使い込まれた道具がなぜあるのかというと、大切に丁寧に扱っているからだ。

私も美味しい料理を作りたい。そのためにはプロの真似から入らねば。

プロがキッチンを清潔に扱うのなら、いち生活者の私も、この狭い台所を大切に使わねばならない。それが美味しい料理を作る心得と思おう。

いつも洗い物に気を遣って、効率よく立ち回り、調理台を美しく保とう。

 

だが、ふと心に引っかかる。

洗い物を少なくするための私の工夫をプロはやっていないのである。

たとえば油揚げとか切るときはまな板に出さないでその袋の上に油揚げを出して包丁で切るとか、豆腐の容器を取っておいて小さいボウルにして使って洗わずにそのまま捨てるとか、牛乳パックを開いてまな板代わりに使うとか、そういう工夫はプロには見られない。

ツナ缶とかトマト缶って開けたらとりあえず置いておいて、あとで水入れて計量カップ代わりにして、そうすると残った油とかトマトを残さないでいいし洗い物もしないで済むから最高なんだけど、プロってそういうのしてない。見たことがない。

こういった「効率化」で洗い物の負担を減らし調理台を綺麗に保っているが、なにかがプロとは決定的に異なる。
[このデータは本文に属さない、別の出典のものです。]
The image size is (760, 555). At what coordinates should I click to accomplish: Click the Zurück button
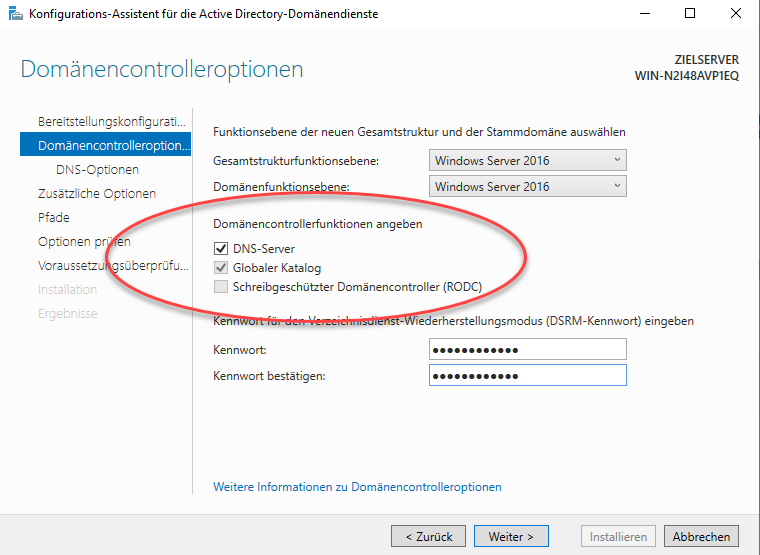(x=429, y=537)
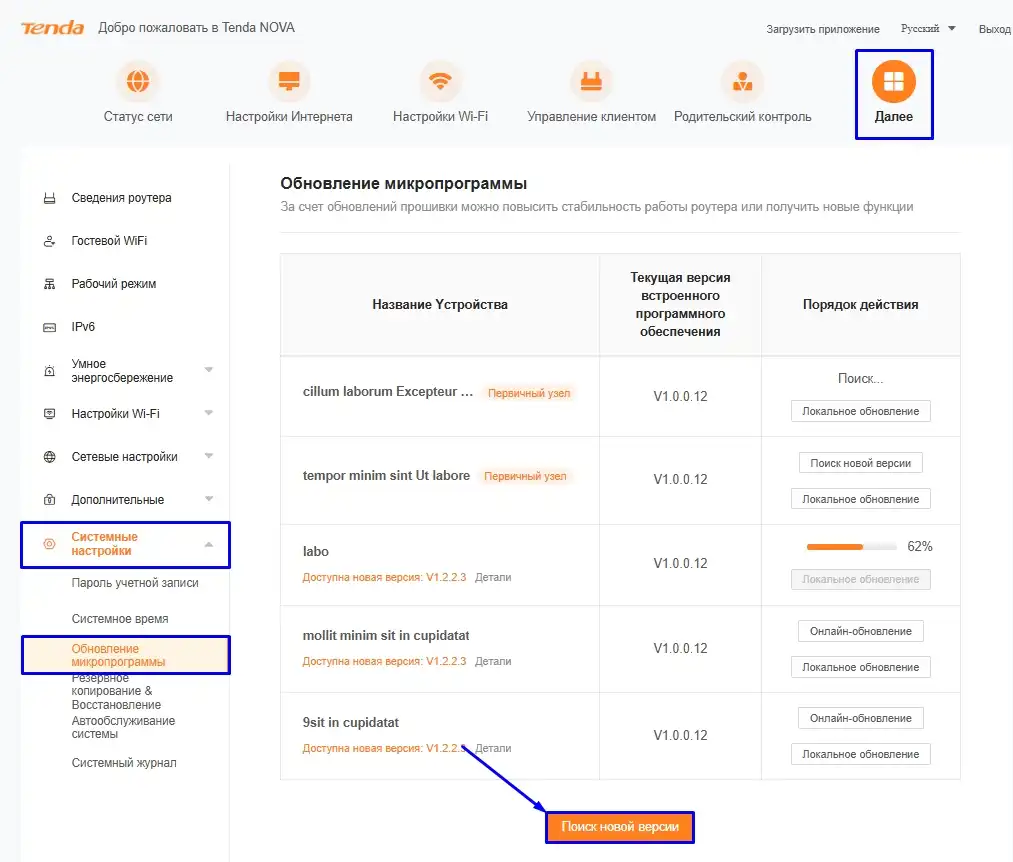
Task: Click the Управление клиентом icon
Action: [591, 80]
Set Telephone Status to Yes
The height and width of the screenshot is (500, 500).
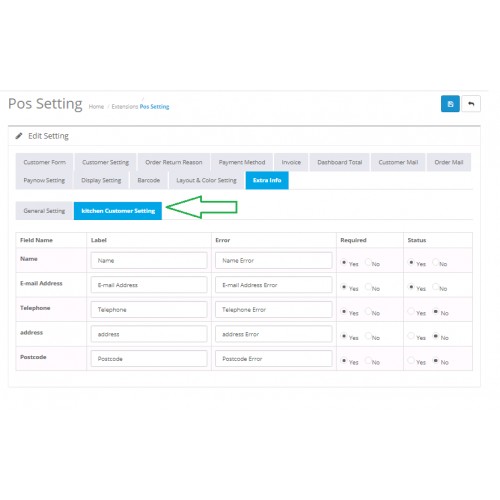411,311
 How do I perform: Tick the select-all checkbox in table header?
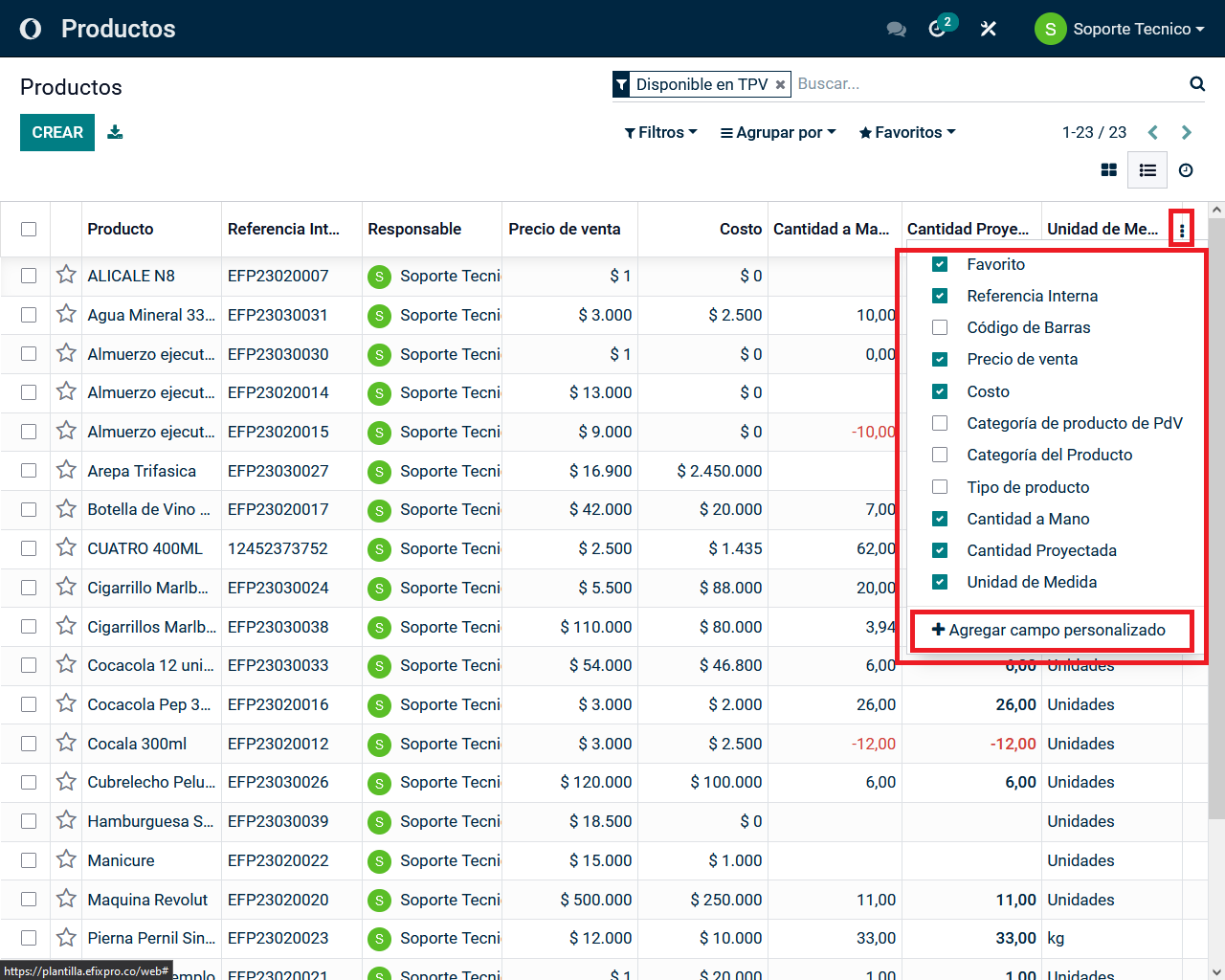pyautogui.click(x=29, y=229)
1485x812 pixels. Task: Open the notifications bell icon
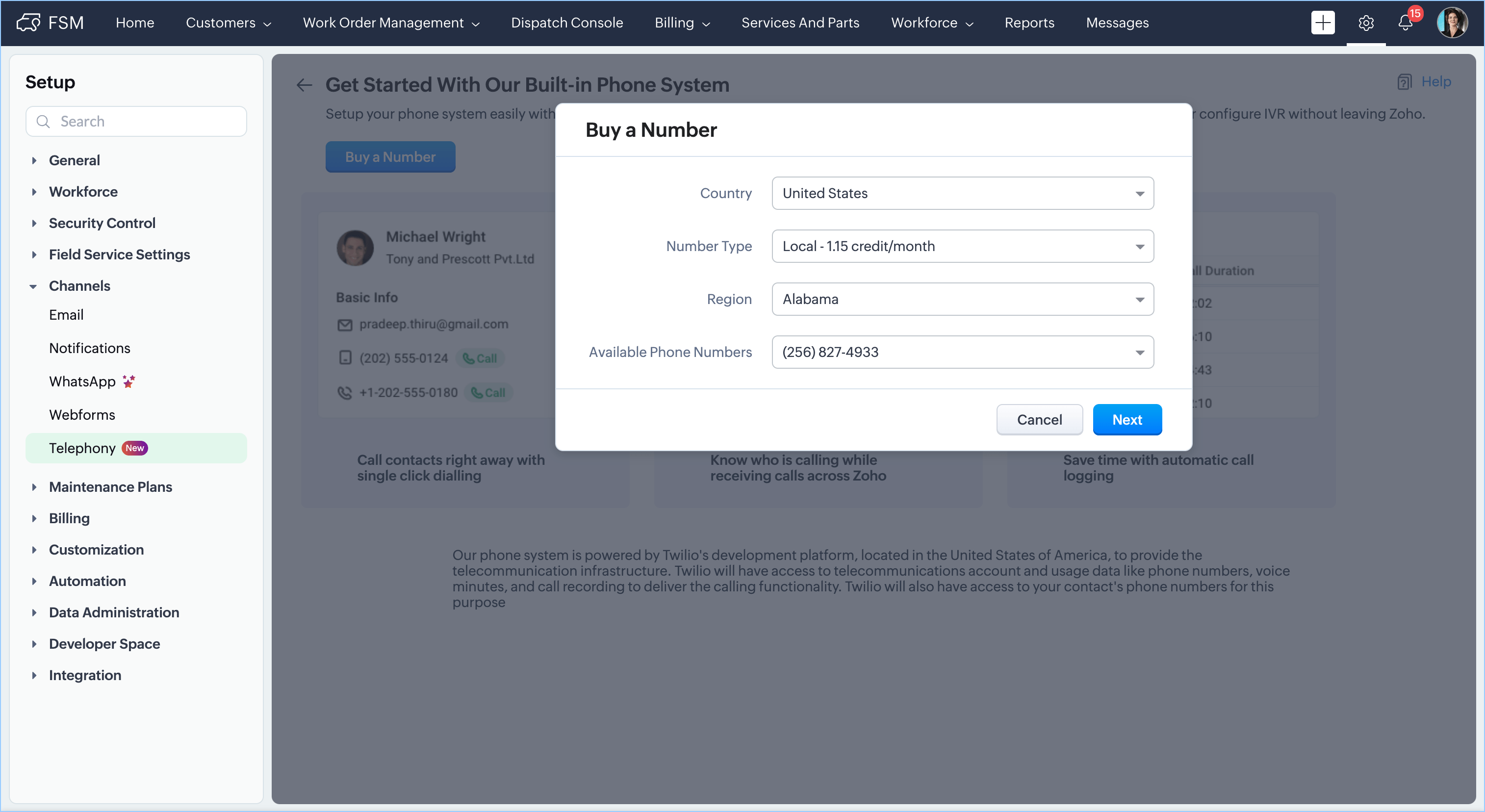point(1405,23)
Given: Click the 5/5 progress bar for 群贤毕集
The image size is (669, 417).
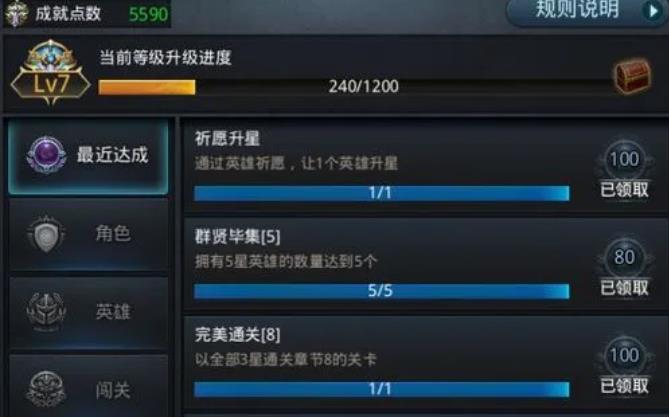Looking at the screenshot, I should [x=381, y=291].
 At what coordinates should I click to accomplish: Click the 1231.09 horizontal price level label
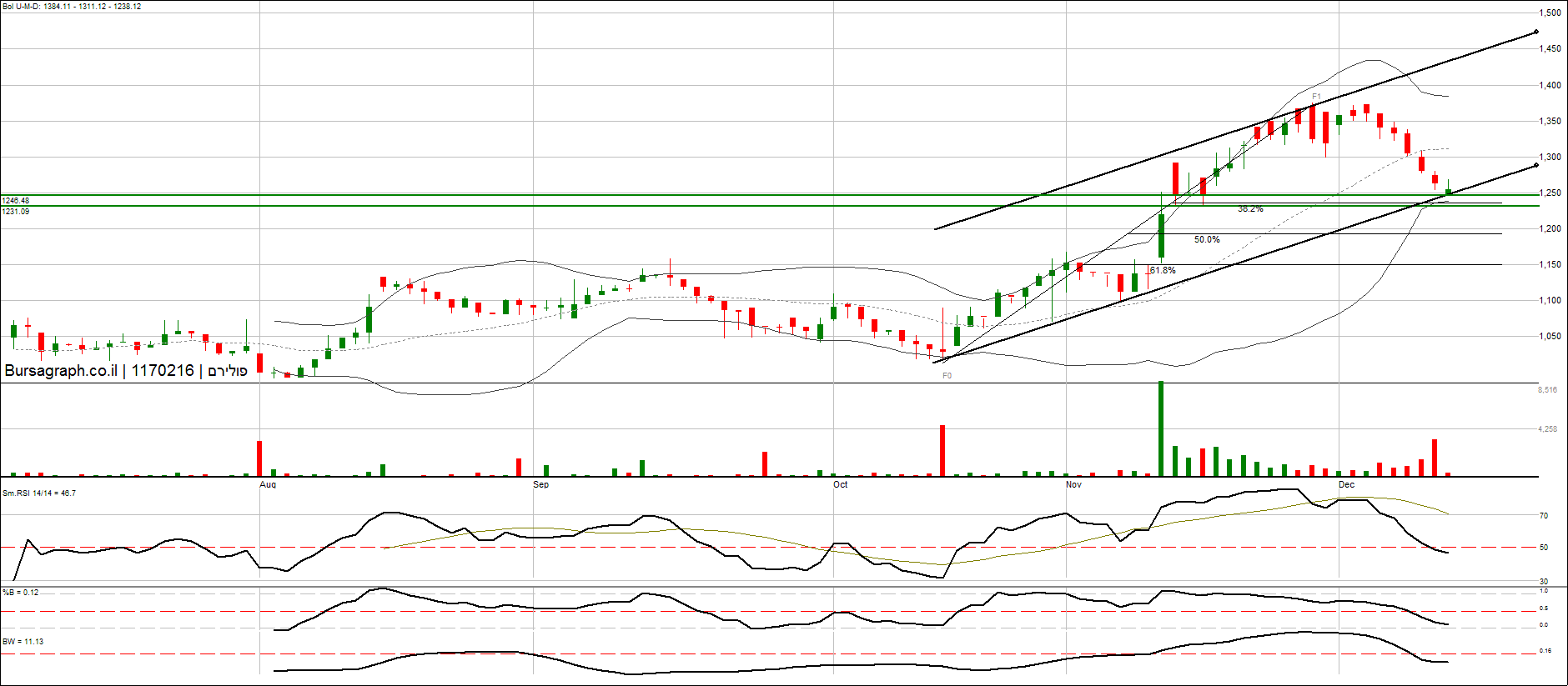16,212
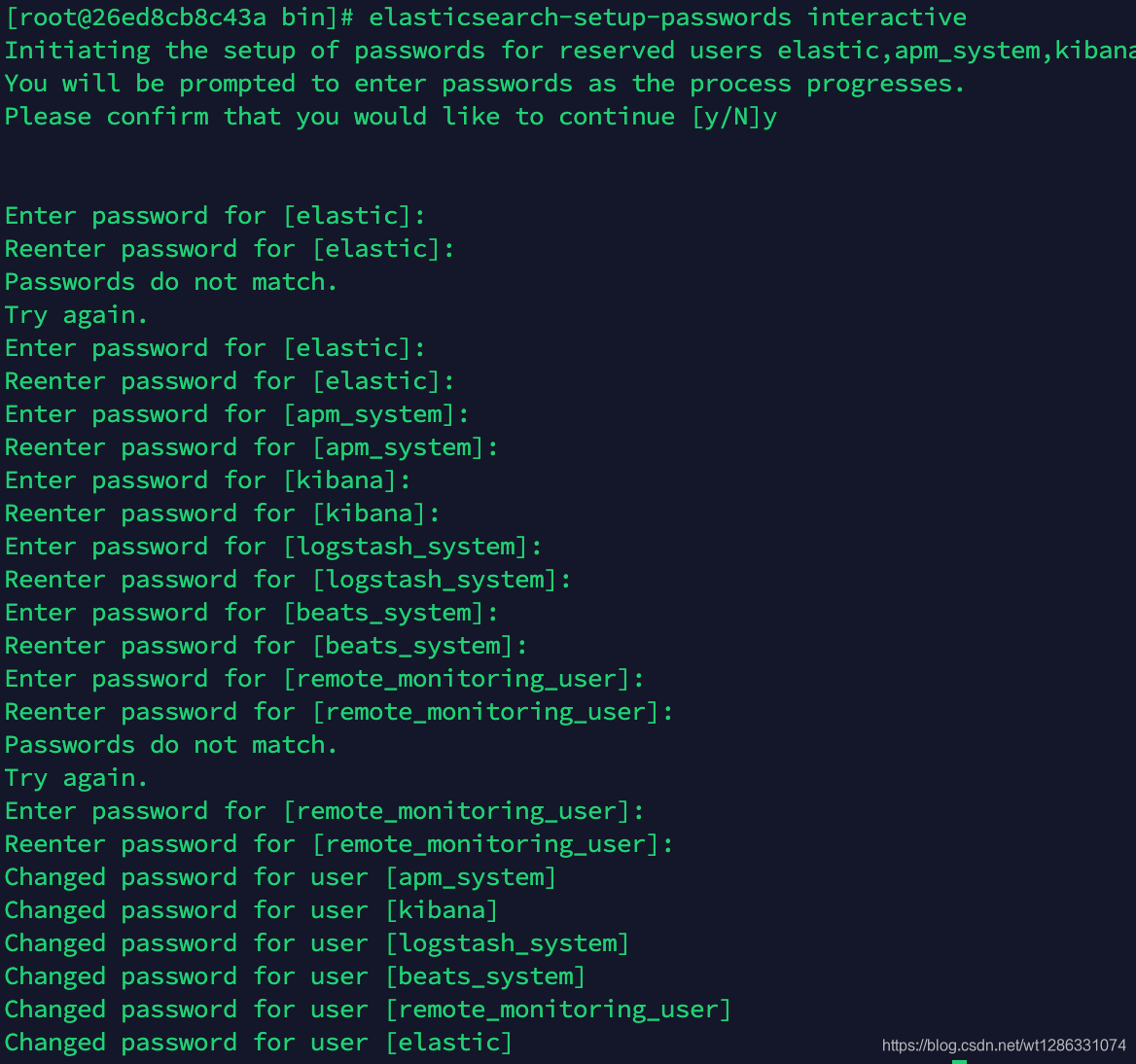
Task: Click 'Reenter password for [apm_system]' prompt
Action: coord(251,447)
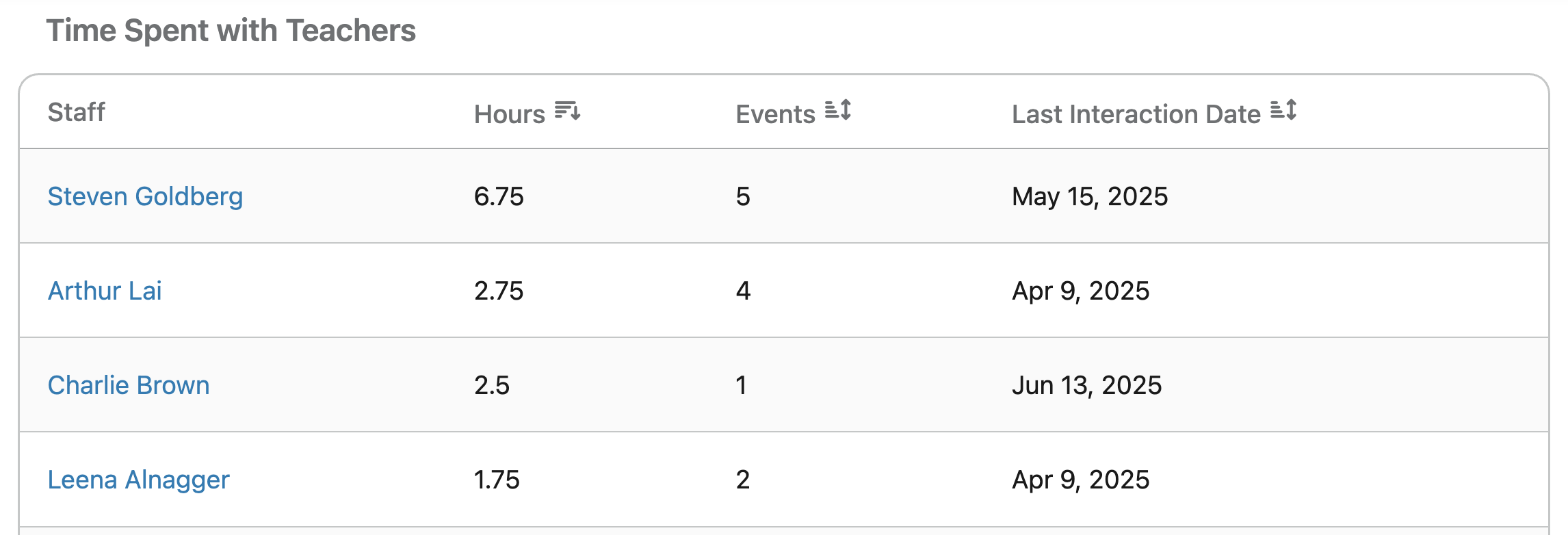Open Steven Goldberg's staff profile
The width and height of the screenshot is (1568, 535).
click(x=145, y=196)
そう、私の場合は「綺麗に保つ」ことが目的になってしまっているである。

 

でもまぁ、言ってしまえば私は「プロ」じゃない。いち生活者だ。

「工夫」によって作業効率化を進めさらに美味しい料理を作れたならそれはもう「生活のプロ」というわけで、私はなにも炎の料理人になりたいわけじゃないんだからそれでいいと思う。

なにがプロだ。

どうせ助手に全部洗わせてるに決まってる。

こっちは生活してんだぞ。

「リアル」なんだよ(八方を睨みつける)。